O CEO da Embraer, Francisco Gomes Neto, diz rejeitar a ideia de uma possível retaliação do governo brasileiro como resposta às tarifas anunciadas pelo presidente americano, Donald Trump.
Em entrevista ao C-Level, videocast semanal da Folha, ele afirma que esse caminho elevará o nível de tensão entre os dois países e que, por isso, é preciso esgotar todos os canais de negociação.
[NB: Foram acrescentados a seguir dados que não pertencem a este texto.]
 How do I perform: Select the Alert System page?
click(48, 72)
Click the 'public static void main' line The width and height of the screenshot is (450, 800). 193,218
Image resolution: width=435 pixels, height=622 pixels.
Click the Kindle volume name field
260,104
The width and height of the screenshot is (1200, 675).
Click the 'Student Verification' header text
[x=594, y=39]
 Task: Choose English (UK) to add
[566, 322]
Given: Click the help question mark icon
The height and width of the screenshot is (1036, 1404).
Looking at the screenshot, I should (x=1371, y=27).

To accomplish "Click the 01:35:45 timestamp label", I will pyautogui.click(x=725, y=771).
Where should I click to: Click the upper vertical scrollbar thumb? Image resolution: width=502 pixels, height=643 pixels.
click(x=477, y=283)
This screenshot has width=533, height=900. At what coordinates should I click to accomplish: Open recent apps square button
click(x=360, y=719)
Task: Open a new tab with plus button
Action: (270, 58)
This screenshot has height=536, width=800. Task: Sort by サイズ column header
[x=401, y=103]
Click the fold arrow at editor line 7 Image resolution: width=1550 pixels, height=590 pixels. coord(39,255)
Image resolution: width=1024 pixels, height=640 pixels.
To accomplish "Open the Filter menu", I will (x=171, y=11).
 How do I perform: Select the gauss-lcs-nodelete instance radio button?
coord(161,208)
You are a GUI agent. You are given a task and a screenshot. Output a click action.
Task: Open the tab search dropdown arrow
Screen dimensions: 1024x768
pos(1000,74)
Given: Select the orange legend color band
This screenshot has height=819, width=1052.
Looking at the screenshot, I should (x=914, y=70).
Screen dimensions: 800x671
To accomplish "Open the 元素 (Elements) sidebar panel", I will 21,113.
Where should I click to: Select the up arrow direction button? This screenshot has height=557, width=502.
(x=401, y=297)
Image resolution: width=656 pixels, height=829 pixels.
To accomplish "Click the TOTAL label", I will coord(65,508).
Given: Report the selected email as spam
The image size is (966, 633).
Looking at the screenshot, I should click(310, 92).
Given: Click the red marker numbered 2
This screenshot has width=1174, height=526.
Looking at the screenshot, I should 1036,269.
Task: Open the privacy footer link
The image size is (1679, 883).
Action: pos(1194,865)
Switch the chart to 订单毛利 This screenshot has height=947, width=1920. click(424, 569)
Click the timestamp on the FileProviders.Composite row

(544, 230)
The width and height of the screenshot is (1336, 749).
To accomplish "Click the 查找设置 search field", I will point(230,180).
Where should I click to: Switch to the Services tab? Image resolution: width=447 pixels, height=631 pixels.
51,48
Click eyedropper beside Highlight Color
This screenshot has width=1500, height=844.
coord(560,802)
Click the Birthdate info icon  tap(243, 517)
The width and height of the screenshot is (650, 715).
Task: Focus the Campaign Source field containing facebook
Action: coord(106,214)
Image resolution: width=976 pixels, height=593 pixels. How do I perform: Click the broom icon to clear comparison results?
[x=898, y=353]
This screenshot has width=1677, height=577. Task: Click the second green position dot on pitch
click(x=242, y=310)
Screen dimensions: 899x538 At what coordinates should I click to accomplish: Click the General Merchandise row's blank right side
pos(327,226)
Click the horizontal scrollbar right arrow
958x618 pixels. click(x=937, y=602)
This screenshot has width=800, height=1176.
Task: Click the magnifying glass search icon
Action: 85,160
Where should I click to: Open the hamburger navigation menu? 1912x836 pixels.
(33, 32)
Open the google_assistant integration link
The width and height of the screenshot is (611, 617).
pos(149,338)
Gomes Neto defende uma estratégia alternativa, apresentada por empresários brasileiros ao vice-presidente Geraldo Alckmin em reunião virtual, nesta quinta-feira (17), que prevê concessões dos dois lados.
O executivo diz já estar em contato com autoridades americanas e considera possível chegar a um acordo que preveja o aumento da balança comercial dos dois países. O objetivo seria uma elevação das compras de produtos e serviços de ambos os lados, com eliminação da tarifa em alguns setores. "Não dá para resolver tudo, mas acho que dá para fazer o movimento dos dois lados", diz.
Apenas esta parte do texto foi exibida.